== Your objective ==
The data below must be repeated exactly. Leave nothing out.

------------------------------

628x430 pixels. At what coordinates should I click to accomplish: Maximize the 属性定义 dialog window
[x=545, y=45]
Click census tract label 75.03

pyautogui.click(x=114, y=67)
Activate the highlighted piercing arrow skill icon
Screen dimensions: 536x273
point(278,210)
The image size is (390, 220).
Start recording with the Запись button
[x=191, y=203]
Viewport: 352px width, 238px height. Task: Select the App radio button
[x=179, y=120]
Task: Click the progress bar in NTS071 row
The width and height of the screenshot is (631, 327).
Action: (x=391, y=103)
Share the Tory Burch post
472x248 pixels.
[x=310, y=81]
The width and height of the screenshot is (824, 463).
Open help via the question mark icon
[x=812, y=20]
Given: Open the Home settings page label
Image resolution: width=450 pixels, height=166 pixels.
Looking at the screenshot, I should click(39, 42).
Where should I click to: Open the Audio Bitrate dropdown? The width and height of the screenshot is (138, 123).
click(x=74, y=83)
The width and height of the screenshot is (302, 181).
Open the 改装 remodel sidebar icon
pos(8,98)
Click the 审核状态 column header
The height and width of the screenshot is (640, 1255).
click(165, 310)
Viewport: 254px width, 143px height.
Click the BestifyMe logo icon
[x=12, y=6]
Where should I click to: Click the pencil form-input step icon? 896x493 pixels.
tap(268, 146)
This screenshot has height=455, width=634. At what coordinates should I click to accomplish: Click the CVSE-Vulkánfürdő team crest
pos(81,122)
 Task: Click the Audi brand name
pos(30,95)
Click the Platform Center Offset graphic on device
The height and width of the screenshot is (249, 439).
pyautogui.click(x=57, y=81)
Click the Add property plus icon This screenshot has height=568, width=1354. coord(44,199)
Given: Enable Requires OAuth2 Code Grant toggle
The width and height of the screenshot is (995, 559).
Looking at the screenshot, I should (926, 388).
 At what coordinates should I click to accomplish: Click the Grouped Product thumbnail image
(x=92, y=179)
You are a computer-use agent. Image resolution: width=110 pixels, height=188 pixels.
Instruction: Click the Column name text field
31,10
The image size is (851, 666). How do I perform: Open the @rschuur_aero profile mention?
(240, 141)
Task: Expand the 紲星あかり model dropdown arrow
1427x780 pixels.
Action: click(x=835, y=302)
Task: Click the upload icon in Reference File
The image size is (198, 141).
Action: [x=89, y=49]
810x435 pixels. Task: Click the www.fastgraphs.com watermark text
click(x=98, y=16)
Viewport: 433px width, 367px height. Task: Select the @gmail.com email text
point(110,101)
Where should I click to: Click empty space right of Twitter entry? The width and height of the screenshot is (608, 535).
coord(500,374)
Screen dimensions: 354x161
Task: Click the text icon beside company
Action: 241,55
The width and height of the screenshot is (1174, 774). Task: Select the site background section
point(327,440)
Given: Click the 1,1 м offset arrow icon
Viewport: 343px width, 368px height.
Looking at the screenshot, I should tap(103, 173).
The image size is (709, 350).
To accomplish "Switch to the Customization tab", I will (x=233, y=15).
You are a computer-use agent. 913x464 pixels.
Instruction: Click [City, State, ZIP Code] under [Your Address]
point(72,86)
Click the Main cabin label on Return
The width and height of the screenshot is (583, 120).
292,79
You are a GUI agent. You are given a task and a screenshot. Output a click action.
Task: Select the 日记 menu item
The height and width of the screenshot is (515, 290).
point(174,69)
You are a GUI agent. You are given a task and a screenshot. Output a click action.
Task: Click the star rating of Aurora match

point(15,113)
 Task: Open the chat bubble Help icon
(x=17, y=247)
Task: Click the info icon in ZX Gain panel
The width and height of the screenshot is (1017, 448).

------------------------------

== Answer area ==
628x430 pixels. At what coordinates should I click to accomplish: Maximize the 属性定义 dialog window
[x=545, y=45]
Click census tract label 75.03

pyautogui.click(x=114, y=67)
Activate the highlighted piercing arrow skill icon
Screen dimensions: 536x273
point(278,210)
The image size is (390, 220).
Start recording with the Запись button
[x=191, y=203]
Viewport: 352px width, 238px height. Task: Select the App radio button
[x=179, y=120]
Task: Click the progress bar in NTS071 row
The width and height of the screenshot is (631, 327).
Action: (x=391, y=103)
Share the Tory Burch post
472x248 pixels.
[x=310, y=81]
The width and height of the screenshot is (824, 463).
Open help via the question mark icon
[x=812, y=20]
Given: Open the Home settings page label
Image resolution: width=450 pixels, height=166 pixels.
Looking at the screenshot, I should click(39, 42).
Where should I click to: Open the Audio Bitrate dropdown? The width and height of the screenshot is (138, 123).
click(x=74, y=83)
The width and height of the screenshot is (302, 181).
Open the 改装 remodel sidebar icon
pos(8,98)
Click the 审核状态 column header
The height and width of the screenshot is (640, 1255).
click(165, 310)
Viewport: 254px width, 143px height.
Click the BestifyMe logo icon
[x=12, y=6]
Where should I click to: Click the pencil form-input step icon? 896x493 pixels.
tap(268, 146)
This screenshot has height=455, width=634. At what coordinates should I click to accomplish: Click the CVSE-Vulkánfürdő team crest
pos(81,122)
 Task: Click the Audi brand name
pos(30,95)
Click the Platform Center Offset graphic on device
The height and width of the screenshot is (249, 439).
pyautogui.click(x=57, y=81)
Click the Add property plus icon This screenshot has height=568, width=1354. coord(44,199)
Given: Enable Requires OAuth2 Code Grant toggle
The width and height of the screenshot is (995, 559).
Looking at the screenshot, I should (926, 388).
 At what coordinates should I click to accomplish: Click the Grouped Product thumbnail image
(x=92, y=179)
You are a computer-use agent. Image resolution: width=110 pixels, height=188 pixels.
Instruction: Click the Column name text field
31,10
The image size is (851, 666). How do I perform: Open the @rschuur_aero profile mention?
(240, 141)
Task: Expand the 紲星あかり model dropdown arrow
1427x780 pixels.
Action: click(x=835, y=302)
Task: Click the upload icon in Reference File
The image size is (198, 141).
Action: [x=89, y=49]
810x435 pixels. Task: Click the www.fastgraphs.com watermark text
click(x=98, y=16)
Viewport: 433px width, 367px height. Task: Select the @gmail.com email text
point(110,101)
Where should I click to: Click empty space right of Twitter entry? The width and height of the screenshot is (608, 535).
coord(500,374)
Screen dimensions: 354x161
Task: Click the text icon beside company
Action: 241,55
The width and height of the screenshot is (1174, 774). Task: Select the site background section
point(327,440)
Given: Click the 1,1 м offset arrow icon
Viewport: 343px width, 368px height.
Looking at the screenshot, I should tap(103, 173).
The image size is (709, 350).
To accomplish "Switch to the Customization tab", I will (x=233, y=15).
You are a computer-use agent. 913x464 pixels.
Instruction: Click [City, State, ZIP Code] under [Your Address]
point(72,86)
Click the Main cabin label on Return
The width and height of the screenshot is (583, 120).
292,79
You are a GUI agent. You are given a task and a screenshot. Output a click action.
Task: Select the 日记 menu item
The height and width of the screenshot is (515, 290).
point(174,69)
You are a GUI agent. You are given a task and a screenshot. Output a click action.
Task: Click the star rating of Aurora match

point(15,113)
 Task: Open the chat bubble Help icon
(x=17, y=247)
Task: Click the info icon in ZX Gain panel
The width and height of the screenshot is (1017, 448).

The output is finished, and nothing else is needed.